3 partnerships that are creating jobs of the future

1. DowDuPont in Michigan

Take for example, DowDuPont. When Dow Chemical needed workers at its Midland, Michigan plants in 2008, it began a partnership with Delta College and Great Lakes Bay Michigan Works to train jobseekers in skills that exactly match those on the manufacturing floor. Each time, Dow needs to hire, it fires up the Fast Start program. The accelerated program — 13 weeks from start to finish — combines chemical lab work with classroom work and culminates in a job interview with the company. Over the past 10 years, Dow has hired 350 workers who went through the local skills training program to become full-time chemical process operators and technicians earning between $16 to $25 an hour plus benefits. Even with state unemployment down to 4.8 percent from its Great Recession high of 14 percent, Dow needs more workers and the program is helping fill that need.

2. Tesla and Google in Nevada

Nevada is another state seeing a resurgence from the economic downturn of 2008 and, by one estimate, there will be more than 600,000 new tech jobs in health care, manufacturing, and construction created over the next five years. In the northern part of the state where Tesla, Google, and Panasonic are expanding, those companies are working with a local community college to up-skill the local workforce. In Las Vegas, a registered apprenticeship program is helping close the skills gap in construction. Three times a week, 130 men and women gather in a classroom to learn to operate heavy equipment such as cranes or how to survey a site using drones and other cutting-edge tools. The other two days a week are spent on an actual union work site. At the end of the state-sanctioned construction apprenticeships, workers are being hired for jobs that start at $65,000 a year plus benefits.

3. J.P. Morgan, Bank of America and Wells Fargo in Los Angeles

Attrition is playing a role in the skills gap. More than 1.8 million specialists and clerks are expected to exit the financial industry over the next seven years as they get close to retirement. Combined with changes in technology, an estimated 4.5 million jobs will be vacant, creating a critical shortage. In Los Angeles, the JVS BankWork$ program is training jobseekers in underrepresented neighborhoods, preparing them for entry-level jobs in the industry. Bank of America, JP Morgan Chase, Union Banks and Wells Fargo are among the financial institutions funding the initiative. The intensive eight-week course is free, and newly-hired workers are offered an average of $16.95 an hour plus benefits for their first year.

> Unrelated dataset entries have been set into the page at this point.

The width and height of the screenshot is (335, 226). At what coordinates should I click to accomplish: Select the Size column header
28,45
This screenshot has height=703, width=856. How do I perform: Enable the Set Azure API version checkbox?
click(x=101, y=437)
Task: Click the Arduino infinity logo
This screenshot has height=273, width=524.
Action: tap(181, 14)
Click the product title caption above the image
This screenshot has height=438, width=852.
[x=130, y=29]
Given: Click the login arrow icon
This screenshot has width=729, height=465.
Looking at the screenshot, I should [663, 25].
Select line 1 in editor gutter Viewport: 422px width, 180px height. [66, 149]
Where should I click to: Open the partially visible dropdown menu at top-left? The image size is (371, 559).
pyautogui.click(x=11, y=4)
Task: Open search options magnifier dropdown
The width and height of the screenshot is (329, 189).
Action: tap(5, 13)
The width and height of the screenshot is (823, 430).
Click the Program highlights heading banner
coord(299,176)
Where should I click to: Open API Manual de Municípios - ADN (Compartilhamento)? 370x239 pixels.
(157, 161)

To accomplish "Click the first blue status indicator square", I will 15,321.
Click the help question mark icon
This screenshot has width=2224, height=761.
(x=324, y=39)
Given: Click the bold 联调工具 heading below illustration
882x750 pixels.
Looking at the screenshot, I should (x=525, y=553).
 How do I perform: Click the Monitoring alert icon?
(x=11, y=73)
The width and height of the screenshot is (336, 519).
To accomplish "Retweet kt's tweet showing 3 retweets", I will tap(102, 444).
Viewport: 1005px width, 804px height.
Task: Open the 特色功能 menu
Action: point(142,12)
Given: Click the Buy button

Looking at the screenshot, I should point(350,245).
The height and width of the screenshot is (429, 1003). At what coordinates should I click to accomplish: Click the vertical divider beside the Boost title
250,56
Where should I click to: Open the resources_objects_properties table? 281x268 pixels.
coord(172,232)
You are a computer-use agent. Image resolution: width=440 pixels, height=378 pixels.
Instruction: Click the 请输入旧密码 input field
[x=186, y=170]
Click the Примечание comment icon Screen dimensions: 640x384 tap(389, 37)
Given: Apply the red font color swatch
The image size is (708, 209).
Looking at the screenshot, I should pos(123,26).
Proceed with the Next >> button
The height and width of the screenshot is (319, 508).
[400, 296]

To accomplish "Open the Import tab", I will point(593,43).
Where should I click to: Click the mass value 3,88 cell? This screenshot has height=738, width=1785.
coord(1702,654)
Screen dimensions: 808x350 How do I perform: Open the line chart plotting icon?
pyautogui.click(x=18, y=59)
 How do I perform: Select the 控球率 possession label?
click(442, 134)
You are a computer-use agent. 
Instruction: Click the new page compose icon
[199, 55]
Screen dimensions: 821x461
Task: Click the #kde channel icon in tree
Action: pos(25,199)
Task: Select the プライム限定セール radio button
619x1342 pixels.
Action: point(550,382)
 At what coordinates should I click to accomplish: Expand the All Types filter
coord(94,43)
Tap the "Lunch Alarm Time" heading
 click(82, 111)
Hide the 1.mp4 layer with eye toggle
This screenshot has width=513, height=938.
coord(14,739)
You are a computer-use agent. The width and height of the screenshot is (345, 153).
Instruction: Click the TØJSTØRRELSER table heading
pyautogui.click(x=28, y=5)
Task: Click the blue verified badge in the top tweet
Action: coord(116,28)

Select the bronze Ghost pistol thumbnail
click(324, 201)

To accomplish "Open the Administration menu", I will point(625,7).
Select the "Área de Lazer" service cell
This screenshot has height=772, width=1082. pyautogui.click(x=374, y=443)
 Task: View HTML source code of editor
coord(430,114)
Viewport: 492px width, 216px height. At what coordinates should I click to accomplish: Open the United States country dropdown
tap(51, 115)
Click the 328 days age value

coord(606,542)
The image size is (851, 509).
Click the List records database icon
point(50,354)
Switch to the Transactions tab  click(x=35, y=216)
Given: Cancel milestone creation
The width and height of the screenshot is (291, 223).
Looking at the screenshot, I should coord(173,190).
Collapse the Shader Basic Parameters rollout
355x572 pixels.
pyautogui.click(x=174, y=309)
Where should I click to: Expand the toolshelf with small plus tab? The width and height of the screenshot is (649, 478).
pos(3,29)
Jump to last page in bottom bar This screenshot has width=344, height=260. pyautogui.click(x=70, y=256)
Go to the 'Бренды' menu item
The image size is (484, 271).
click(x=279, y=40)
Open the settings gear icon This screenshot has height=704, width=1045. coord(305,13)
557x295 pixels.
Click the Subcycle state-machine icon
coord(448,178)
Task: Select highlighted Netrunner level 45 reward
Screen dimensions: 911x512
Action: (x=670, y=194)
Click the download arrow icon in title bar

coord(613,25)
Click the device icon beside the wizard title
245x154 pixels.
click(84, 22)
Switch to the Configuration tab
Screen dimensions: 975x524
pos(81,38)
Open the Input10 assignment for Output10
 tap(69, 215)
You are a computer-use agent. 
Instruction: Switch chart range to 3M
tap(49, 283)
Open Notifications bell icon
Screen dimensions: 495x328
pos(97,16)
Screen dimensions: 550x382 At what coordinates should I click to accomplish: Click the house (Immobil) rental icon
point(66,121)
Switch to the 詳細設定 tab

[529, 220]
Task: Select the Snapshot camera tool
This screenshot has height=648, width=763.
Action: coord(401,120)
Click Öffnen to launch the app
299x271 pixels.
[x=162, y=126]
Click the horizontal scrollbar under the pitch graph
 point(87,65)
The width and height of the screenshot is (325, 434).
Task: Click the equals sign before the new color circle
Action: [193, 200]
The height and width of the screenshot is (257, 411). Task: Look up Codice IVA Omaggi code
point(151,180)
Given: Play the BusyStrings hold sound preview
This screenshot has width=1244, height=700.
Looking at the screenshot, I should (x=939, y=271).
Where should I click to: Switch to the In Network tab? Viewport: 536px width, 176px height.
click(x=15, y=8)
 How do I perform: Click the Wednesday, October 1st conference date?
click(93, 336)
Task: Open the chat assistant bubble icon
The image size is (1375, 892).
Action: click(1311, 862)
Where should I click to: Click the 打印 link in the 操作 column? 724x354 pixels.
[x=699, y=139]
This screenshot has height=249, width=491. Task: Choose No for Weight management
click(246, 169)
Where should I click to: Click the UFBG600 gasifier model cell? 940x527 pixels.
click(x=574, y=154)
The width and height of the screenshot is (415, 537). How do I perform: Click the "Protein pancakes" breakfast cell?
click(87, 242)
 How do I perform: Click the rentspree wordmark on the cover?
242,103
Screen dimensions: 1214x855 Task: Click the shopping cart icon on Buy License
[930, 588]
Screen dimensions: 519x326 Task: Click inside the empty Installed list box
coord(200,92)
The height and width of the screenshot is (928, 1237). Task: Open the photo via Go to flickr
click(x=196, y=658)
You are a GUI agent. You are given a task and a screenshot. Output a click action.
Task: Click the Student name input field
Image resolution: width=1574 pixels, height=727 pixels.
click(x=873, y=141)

Progress is being made locally. All of these programs show how collaboration within a community can change the economic course for everyone involved. Workers are getting the skills that make them attractive to local businesses. Businesses are developing the people they need to fill increasingly technical jobs. Wherever we see successful programs that are keeping Americans working, we see effective partnerships involving industry, education, government, and workers. This is the key. WorkingNation believes we need to expand the national conversation around the issue of unemployment caused by shifting technology.